[an error occurred while processing this directive]

А.М. Ремизов. Книга «Петербургский буерак». Цикл «VIII.»

6. Яков Петрович Гребенщиков

Помер Яков Петрович Гребенщиков, один из самых ревнивых и яростно-ревностных библиотекарей Государственной Публичной Библиотеки, известный всему книжному Петербургу под именем «василеостровского книгочия» и знакомый всякому, кому приходилось бывать в библиотеке — безымянно по бороде и падающим, спускающимся, как на колок, на нос волосам при исступленно-восторженном говоре на старинный манер протопопа всея Руси Аввакума.

Помер Яков Петрович Гребе́нщиков, как сам он величал себя, не около дорогих его сердцу книжных сокровищ Публичной библиотеки, в которой служил с войны до прошлого года верой и правдой, «отдавая все свои силы», и не на 15-й линии Васильевского острова, окруженный любимыми книгами «первого издания», которые добывал самоотверженно, отказывая себе в самом необходимом житейском, а в Сибири, в Новосибирске, быв. Ново-Николаевске, в ссылке.

369

Я помню, в самую темь военного коммунизма, в годы 1918—1921, у кого только не было по слабости человеческой мысли бежать куда глаза глядят — «оставить Россию? а кому же сторожить русскую книгу?» — Яков Петрович приходил в ярость. Какая преступная рука, какого изменника России могла подписать ссыльный приговор книголюбу, стражу Государственной книжной казны, незаменимому работнику, подлинно «герою труда»!
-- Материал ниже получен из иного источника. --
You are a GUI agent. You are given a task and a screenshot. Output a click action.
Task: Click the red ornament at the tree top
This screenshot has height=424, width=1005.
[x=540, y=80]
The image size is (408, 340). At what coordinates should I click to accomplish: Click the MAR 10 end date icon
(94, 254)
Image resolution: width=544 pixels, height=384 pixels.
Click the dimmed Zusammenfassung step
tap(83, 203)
Я. П. Гребенщиков из города Ржева, пролетарского происхождения, сам своим трудом, при всех лишениях бедности добывший себе высшее образование, человек чистого сердца, с душой песенной и умилением. Любитель старинного церковного пения, пел на клиросе и, имея голос козий, но при необычайном одушевлении, и козлогласуя, приводил в чувство и благоговение молящихся. И вообще зол был песни петь. В темь и «глад и мор» военного коммунизма, в годы 1918—1921, я не запомню жизнерадостнее человека во всем Петербурге: в какой только ячейке, на каком только собрании: и у балтморов и у красноармейцев, и на всяких «трубошных» заводах во всех районных отделах и подотделах не выступал он, «бия себя в грудь», часами читая о своем любимом библиотечном деле и библиографии, а после лекции — песни петь.

Книжники! вам это понятно: за неточное примечание, за перепутанную хронологию он мог на всю жизнь поссориться с приятелем, а за разорванную или похищенную книгу вступить в рукопашь.
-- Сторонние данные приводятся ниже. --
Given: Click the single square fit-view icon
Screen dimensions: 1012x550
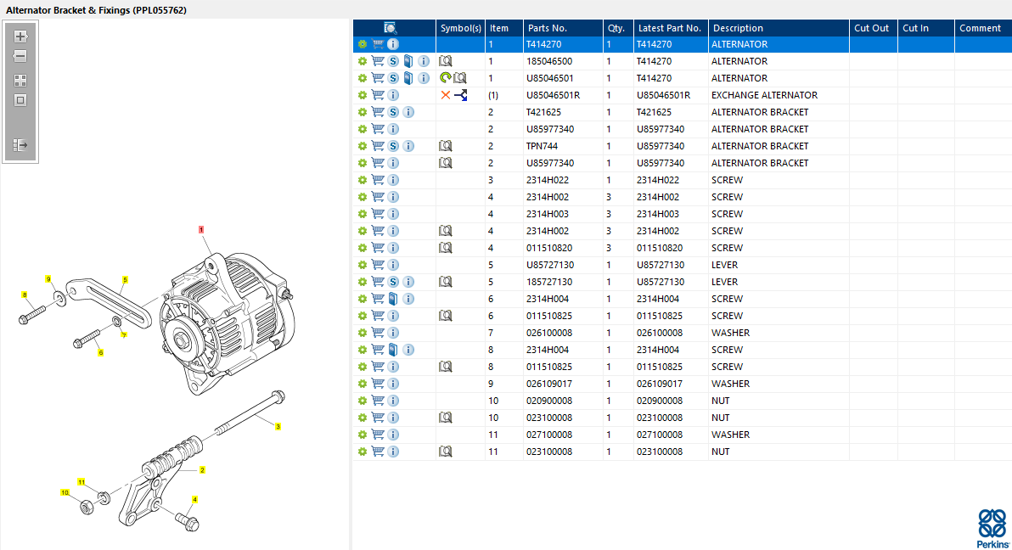Looking at the screenshot, I should [20, 100].
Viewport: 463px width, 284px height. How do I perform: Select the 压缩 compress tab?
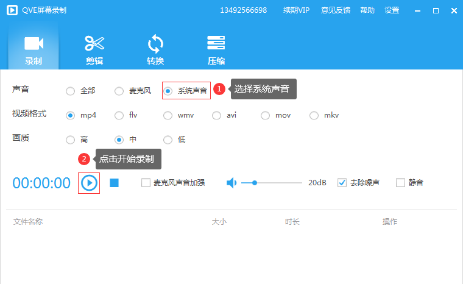pyautogui.click(x=216, y=49)
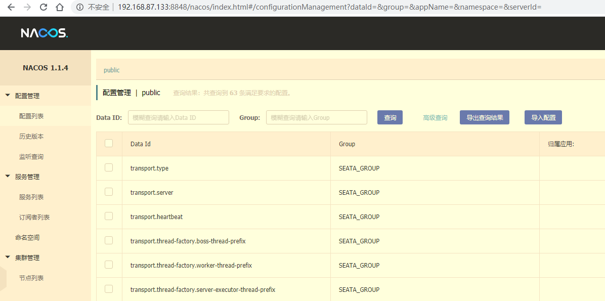Screen dimensions: 605x301
Task: Select the transport.heartbeat checkbox
Action: pos(109,217)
На пасхальной службе в Сергиевском подворье, на Криме, под старинное пение превосходного певца Ивана Кузьмича Денисова подымалась и проходила перед моими глазами, как живая, извечная Россия от первопечатника Ивана Федорова до — Якова Гребенщикова. Эта песенная традиция, связанная с книгой — русской книгой — русским стилем — не бабьей заслюняванной, рассахаренной «патриотической», не насильственно усеченной «без музыки» глухих душ и не мещанским говорком «народных» рассказчиков, а полнозвучной русской речью со строгим, строжайшим ритмом разливного «знаменного распева», проникающего лад гоголевской речи, через старинные Киевские распевы, а главное, «думы», прозу Салтыкова, Толстого, Гончарова... Да, и Яков Петров Гребенщиков, быв. библиотекарь, стоял

370

передо мной в ряду первопечатника и протопопа, держа в руках русскую книгу, за которую готов был положить душу.
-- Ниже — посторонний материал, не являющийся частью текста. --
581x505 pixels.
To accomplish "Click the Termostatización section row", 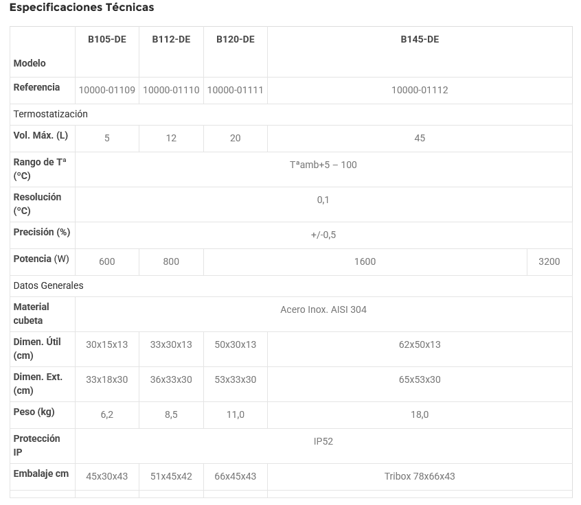I will (x=51, y=114).
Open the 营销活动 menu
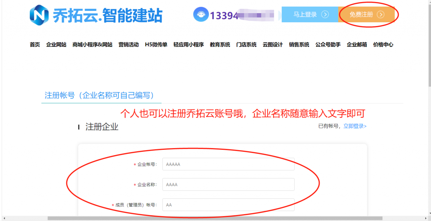This screenshot has width=431, height=221. (129, 44)
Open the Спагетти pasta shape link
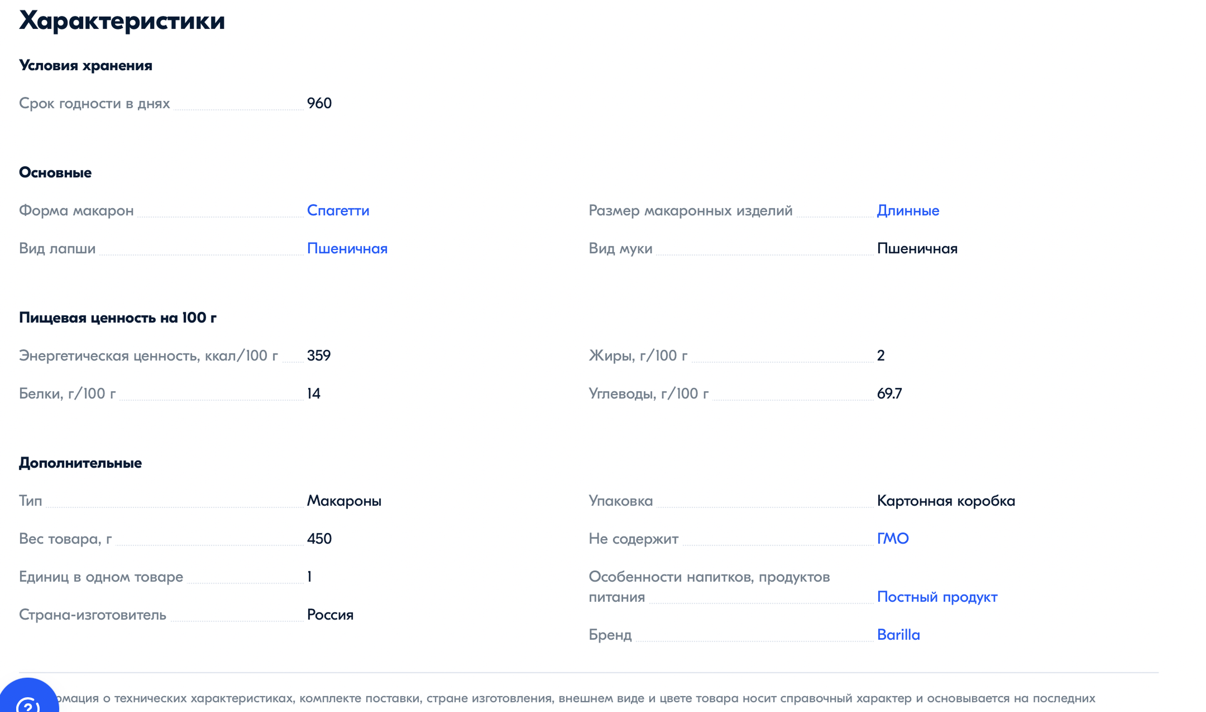1206x712 pixels. point(338,210)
Яков Петрович, при нашем горестном расставании вы принесли и дали нам в наш страннический путь «русскую землю» из Таврического сада, вы подали в день нашего отъезда из России в Казанском о «путешествующих» и о болящем Александре — умирал Блок, которого вы любили за стихи и за его мучающуюся совесть, ваши горькие слезы над нами, — «покинуть Россию!» Яков Петрович, в наш век, когда человечество превращается в Бестиарий, и не человеческий голос, а бестий визг, окрик и клич гасит слова, а ваши любимые книги обречены на пожар, — за вашу любовь к книге, которую люблю, за вашу любовь к старинной песне, которую люблю, — и что есть прекраснее догматиков, песней, сложенных в честь Богородицы? — на пасхальной службе я подумал, это не сожжется, не может сгореть, и когда провалится мир, испепелится земля, только человеческое слово, как эти песни, вылетевшие из человеческого сердца, не сгорят, а зажгутся созвездием, и в этом созвездии будет гореть и ваш козий, но тогда чистейший голос: «Ангел вопияше».


А.М. Ремизов. Петербургский буерак. VIII. Яков Петрович Гребенщиков // Ремизов А.М. Собрание сочинений. М.: Русская книга, 2000—2003. Т. 10. С. 369—371.
© Электронная публикация — РВБ, 2017—2024. Версия 2.β (в работе)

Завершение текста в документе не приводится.